§ **List of tasks**
1) Transcribe the article on Arizona's energy rules, starting with "The Commission was" and going on through "on their own.".
2) Pick up the article on Arizona's energy rules after its final sentence and keep writing it.

§ **Article**
This piece originally ran in The Western Tribune on April 29, 2022 and can be accessed here.
Earlier this year, the Arizona Corporation Commission voted down, by a vote of 3-2, the energy rules package it had been considering for more than three years. The package would have required utilities to generate 100% of their energy from carbon-free sources by 2070, more robust energy efficiency standards, battery storage provisions, and critical updates to the Integrated Resource Plan (IRP) and purchased power agreement processes.
The Commission was heavily criticized for ending years of work, but what was largely missing from that criticism was any mention of what happened after the energy rules were voted down: Chairwoman Marquez Peterson brought forward a separate proposal to open a new docket, moving forward with rulemaking on the IRP reform provisions on their own.
Looking on the bright side
This is good news for Arizona and provides a reason to be optimistic. While the carbon-free standards of the now-defunct energy rules package certainly garnered the most headlines, the IRP process reforms, and all-source RFP provisions contained therein, will significantly benefit ratepayers by ingraining transparency, competition, and market forces in the resource planning process. These are important protections for ratepayers and will lead to a more efficient and effective power delivery system for the state of Arizona
Additionally, it will create a more open energy market that gives clean and renewable energy sources — which are now more cost competitive than ever — a real chance to compete for a place in Arizona’s energy arena.
Competition carves a path forward to carbon-free
Understandably, it’s easy for someone to overlook the IRP provisions in favor of the headline-grabbing carbon-free goals. When someone says 100% carbon-free by 2050, it’s easy to understand what that means (even without necessarily knowing where all that carbon-free energy will come from). The same cannot necessarily be said for the IRP reforms. After all, they are technical changes to process-related provisions in Arizona’s existing energy rules. But, if done correctly, these provisions have the potential to achieve the same clean energy outcomes that stakeholders involved in the energy rules hoped to achieve.
How can that be? The answer is simple: by creating a multi-step Commission review process that includes truly competitive, all-source bidding as well as opportunities for meaningful stakeholder engagement and input, all of which are included in the new provisions.
The problem with existing processes
The existing IRP process is focused on two things: how much energy we need (called the load forecast) and where that energy is going to come from (called the resource mix).
Years ago, these determinations were made in Arizona as part of a utility’s rate case, and were often contentious. That is because utilities had every incentive to maximize the load forecast. The determination about which resources were needed to meet a utility’s energy demands, while once more straightforward, has similarly become increasingly fraught over the years. It was also incredibly difficult for stakeholders to track and engage on these issues, because rate cases tended to be long and complicated. But in 2010, the IRP process was stripped out of the rate case into its own proceeding, creating additional opportunities for oversight, monitoring over load forecast and resource mix as technologies changed, and better opportunities for stakeholders to engage.

§ **Supplied information**
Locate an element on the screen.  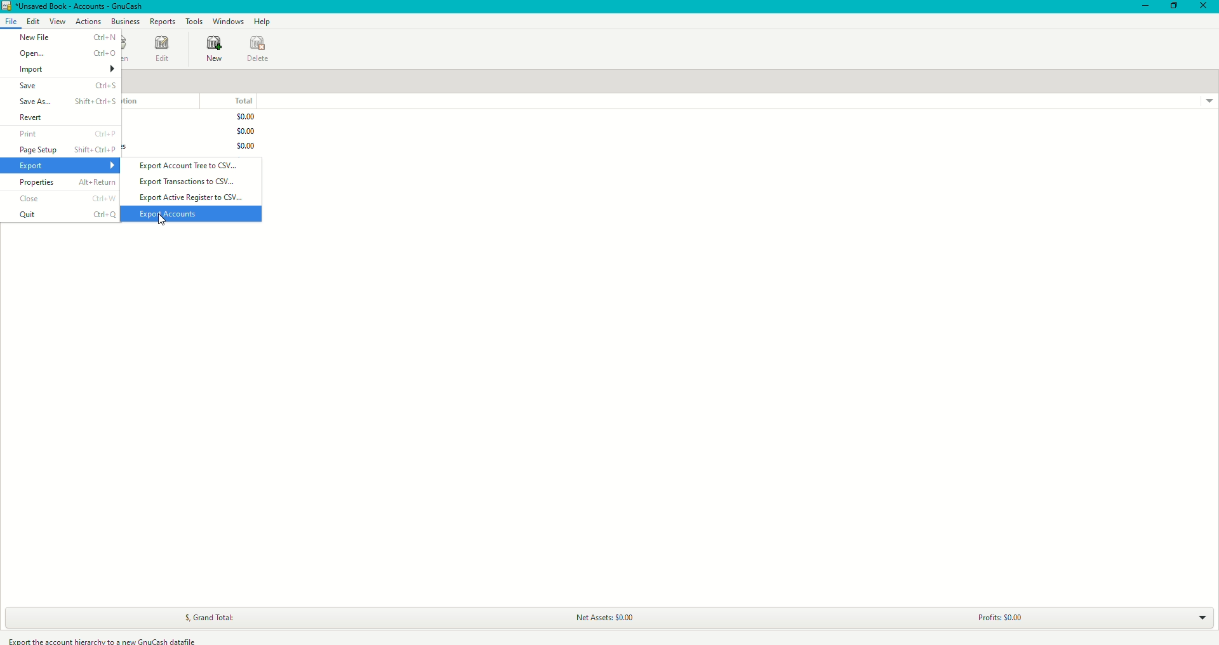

§ **Results for the exercise**
1)
The Commission was heavily criticized for ending years of work, but what was largely missing from that criticism was any mention of what happened after the energy rules were voted down: Chairwoman Marquez Peterson brought forward a separate proposal to open a new docket, moving forward with rulemaking on the IRP reform provisions on their own.

2)
Likewise, the request for proposal (RFP) process, used to determine the resource mix, has also gone through some changes over the years. In fact, there was a time in Arizona that RFPs were not required at all, resulting in self-dealing on the part of utilities. To deal with that problem, the Corporation Commission created an RFP process that required independent monitoring to ensure bids were truly arms-length transactions. Since then, the RFP process has gone through a subsequent evolution, wherein the parameters of an RFP might only include certain resources (natural gas, for example) or are clearly written to apply to certain predetermined winners. As a result, the situation now is that resources that could meet the energy demands in an RFP — such as renewable energy technologies — might be excluded entirely from a bid.
Out with the old, in with the new
The new IRP process has three distinct steps to deal with all of those issues to create a more modern process with a truly competitive energy market.
First, the Commission will review and vote on the load forecast provided by a utility. This provides a far more robust process in terms of stakeholder participation and input, making it much more difficult for a utility to, for example, simply forecast exponential growth indefinitely, and Commissioners will need to agree on the load forecast before the process can continue.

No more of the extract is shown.